▶ **PROBLEM DETAILS**: Search the listing below for the line containing "The width and height of the screenshot is (1613, 1072).". From there through the line containing "Toggle loop playback", transcribe every line exactly, both ends included.

▶ **INPUT**:
§
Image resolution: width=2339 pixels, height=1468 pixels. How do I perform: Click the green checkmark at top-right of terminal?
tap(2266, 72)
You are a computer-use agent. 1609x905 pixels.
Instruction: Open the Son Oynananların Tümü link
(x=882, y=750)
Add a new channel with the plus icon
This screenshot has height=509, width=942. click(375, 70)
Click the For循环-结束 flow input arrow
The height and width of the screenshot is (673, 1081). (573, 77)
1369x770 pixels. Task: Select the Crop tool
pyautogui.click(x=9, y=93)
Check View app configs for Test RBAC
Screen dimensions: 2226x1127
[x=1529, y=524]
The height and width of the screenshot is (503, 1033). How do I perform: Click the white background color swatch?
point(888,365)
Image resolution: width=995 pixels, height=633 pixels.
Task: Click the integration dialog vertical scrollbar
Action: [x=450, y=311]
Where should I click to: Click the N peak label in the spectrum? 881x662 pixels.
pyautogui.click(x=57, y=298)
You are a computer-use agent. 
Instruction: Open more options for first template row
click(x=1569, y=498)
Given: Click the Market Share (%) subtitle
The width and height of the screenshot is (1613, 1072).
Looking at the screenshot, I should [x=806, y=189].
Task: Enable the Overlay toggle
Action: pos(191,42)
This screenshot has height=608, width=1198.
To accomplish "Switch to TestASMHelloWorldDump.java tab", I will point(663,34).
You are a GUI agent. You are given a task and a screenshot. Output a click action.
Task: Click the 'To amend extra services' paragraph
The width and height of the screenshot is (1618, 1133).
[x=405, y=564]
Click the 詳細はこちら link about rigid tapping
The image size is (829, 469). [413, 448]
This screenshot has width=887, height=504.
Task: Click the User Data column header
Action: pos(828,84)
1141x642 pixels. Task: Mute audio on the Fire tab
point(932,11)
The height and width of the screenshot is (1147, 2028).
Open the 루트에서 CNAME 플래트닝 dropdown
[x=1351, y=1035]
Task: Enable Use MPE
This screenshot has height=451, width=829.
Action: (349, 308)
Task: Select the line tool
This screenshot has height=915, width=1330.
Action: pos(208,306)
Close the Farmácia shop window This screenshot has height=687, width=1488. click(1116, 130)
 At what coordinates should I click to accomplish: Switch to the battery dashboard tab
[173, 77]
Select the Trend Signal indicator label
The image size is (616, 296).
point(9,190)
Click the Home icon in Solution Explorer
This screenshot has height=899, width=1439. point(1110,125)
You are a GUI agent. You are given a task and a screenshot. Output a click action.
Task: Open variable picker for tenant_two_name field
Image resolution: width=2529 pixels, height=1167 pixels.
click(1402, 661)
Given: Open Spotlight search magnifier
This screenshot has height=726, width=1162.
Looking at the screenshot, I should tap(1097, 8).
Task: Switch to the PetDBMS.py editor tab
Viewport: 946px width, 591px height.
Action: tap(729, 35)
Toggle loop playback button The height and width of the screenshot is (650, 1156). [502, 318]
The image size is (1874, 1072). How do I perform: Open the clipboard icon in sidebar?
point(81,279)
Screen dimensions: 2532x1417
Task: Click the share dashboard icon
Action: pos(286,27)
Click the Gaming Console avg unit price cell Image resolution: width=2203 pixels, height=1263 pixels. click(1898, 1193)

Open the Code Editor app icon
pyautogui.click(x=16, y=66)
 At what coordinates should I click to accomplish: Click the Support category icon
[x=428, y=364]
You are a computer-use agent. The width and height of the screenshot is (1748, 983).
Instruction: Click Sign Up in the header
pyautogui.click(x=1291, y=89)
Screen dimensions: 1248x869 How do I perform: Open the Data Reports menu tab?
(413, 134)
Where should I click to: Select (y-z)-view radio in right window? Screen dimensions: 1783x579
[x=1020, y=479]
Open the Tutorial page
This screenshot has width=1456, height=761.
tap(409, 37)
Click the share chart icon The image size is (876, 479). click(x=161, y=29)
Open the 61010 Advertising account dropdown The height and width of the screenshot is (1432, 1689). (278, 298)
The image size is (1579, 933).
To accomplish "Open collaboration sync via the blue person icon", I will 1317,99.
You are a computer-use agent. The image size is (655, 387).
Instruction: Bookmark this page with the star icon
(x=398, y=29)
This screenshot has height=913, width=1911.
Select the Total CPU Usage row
§
▶ **PROBLEM SOLUTION**:
The width and height of the screenshot is (1613, 1072).
Looking at the screenshot, I should [x=806, y=189].
Task: Enable the Overlay toggle
Action: pos(191,42)
This screenshot has height=608, width=1198.
To accomplish "Switch to TestASMHelloWorldDump.java tab", I will point(663,34).
You are a GUI agent. You are given a task and a screenshot. Output a click action.
Task: Click the 'To amend extra services' paragraph
The width and height of the screenshot is (1618, 1133).
[x=405, y=564]
Click the 詳細はこちら link about rigid tapping
The image size is (829, 469). [413, 448]
This screenshot has width=887, height=504.
Task: Click the User Data column header
Action: pos(828,84)
1141x642 pixels. Task: Mute audio on the Fire tab
point(932,11)
The height and width of the screenshot is (1147, 2028).
Open the 루트에서 CNAME 플래트닝 dropdown
[x=1351, y=1035]
Task: Enable Use MPE
This screenshot has height=451, width=829.
Action: (349, 308)
Task: Select the line tool
This screenshot has height=915, width=1330.
Action: pos(208,306)
Close the Farmácia shop window This screenshot has height=687, width=1488. click(1116, 130)
 At what coordinates should I click to accomplish: Switch to the battery dashboard tab
[173, 77]
Select the Trend Signal indicator label
The image size is (616, 296).
point(9,190)
Click the Home icon in Solution Explorer
This screenshot has height=899, width=1439. point(1110,125)
You are a GUI agent. You are given a task and a screenshot. Output a click action.
Task: Open variable picker for tenant_two_name field
Image resolution: width=2529 pixels, height=1167 pixels.
click(1402, 661)
Given: Open Spotlight search magnifier
This screenshot has height=726, width=1162.
Looking at the screenshot, I should tap(1097, 8).
Task: Switch to the PetDBMS.py editor tab
Viewport: 946px width, 591px height.
Action: tap(729, 35)
Toggle loop playback button The height and width of the screenshot is (650, 1156). [502, 318]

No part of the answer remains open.